Contrairement à M. Parizeau, le chef du Bloc estimait que la réclamation de nouveaux pouvoirs était «la bonne stratégie» pour le camp souverainiste. «Actuellement, c'est l'immobilisme le plus complet et il importe, je pense, qu'un gouvernement du Parti québécois fasse avancer le Québec, tout en sachant que notre option, c'est la souveraineté», avait-il déclaré.
Il faisait valoir que «les trois gros gains depuis 40 ans» avaient été obtenus par des gouvernements péquistes: l'entente Cullen-Couture sur l'immigration, l'entente sur la main-d'oeuvre et l'amendement constitutionnel qui a permis la création des commissions scolaires linguistiques.
Les critiques de M. Parizeau n'en reflètent pas moins ce que pensent plusieurs députés péquistes, même si Lisette Lapointe est la seule à pouvoir le dire en toute impunité. Ils ne remettent pas en question le leadership de Mme Marois, mais elle serait bien avisée de prendre acte de ces préoccupations avant de faire face à une fronde.

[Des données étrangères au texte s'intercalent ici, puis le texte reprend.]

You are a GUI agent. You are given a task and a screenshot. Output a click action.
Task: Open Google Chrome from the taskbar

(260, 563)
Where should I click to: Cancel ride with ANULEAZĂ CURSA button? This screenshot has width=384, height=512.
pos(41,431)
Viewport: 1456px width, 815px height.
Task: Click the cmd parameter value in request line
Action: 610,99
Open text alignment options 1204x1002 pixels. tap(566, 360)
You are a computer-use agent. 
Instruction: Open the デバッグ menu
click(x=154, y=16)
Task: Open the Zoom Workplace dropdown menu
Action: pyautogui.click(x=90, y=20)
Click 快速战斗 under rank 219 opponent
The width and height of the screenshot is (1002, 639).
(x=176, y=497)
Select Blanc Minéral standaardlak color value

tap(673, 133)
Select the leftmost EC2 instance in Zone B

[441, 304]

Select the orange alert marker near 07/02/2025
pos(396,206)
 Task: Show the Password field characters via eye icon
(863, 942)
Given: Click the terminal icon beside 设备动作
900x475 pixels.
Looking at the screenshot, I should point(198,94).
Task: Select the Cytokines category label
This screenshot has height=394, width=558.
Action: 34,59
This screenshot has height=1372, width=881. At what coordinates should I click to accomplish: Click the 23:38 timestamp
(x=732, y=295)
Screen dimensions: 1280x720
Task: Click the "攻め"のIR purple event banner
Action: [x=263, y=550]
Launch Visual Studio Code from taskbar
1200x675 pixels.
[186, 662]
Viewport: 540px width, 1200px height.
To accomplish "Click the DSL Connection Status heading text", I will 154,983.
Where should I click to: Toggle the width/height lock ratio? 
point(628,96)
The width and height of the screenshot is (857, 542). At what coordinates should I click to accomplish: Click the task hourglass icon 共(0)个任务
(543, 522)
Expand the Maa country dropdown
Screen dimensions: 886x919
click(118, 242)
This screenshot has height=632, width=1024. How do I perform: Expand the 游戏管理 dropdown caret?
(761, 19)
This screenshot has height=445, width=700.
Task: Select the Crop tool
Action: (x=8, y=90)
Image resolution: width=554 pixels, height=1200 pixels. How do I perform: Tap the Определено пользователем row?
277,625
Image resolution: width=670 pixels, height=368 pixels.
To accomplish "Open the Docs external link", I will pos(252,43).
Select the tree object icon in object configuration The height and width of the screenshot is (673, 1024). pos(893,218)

La semaine dernière, la chef du PQ a dissous le comité d'une dizaine de députés qui avait été créé il y a deux ans pour rédiger le nouveau «plan pour un Québec souverain». Autrement dit, elle entend désormais être la seule à définir la stratégie. Inutile de dire que le geste a déplu.
Comme cela arrive généralement quand on n'ose pas s'en prendre directement au chef, on montre du doigt l'entourage de Mme Marois, plus précisément sa chef de cabinet et grande amie, Nicole Stafford, mais le fond du problème est qu'on la soupçonne toujours d'être plus motivée à devenir la première femme à gouverner le Québec qu'à tenir un référendum. Pour dissiper le doute, ou tout au moins l'atténuer, il lui faut trouver une façon d'associer plus étroitement les députés et les instances du parti à la démarche vers la souveraineté.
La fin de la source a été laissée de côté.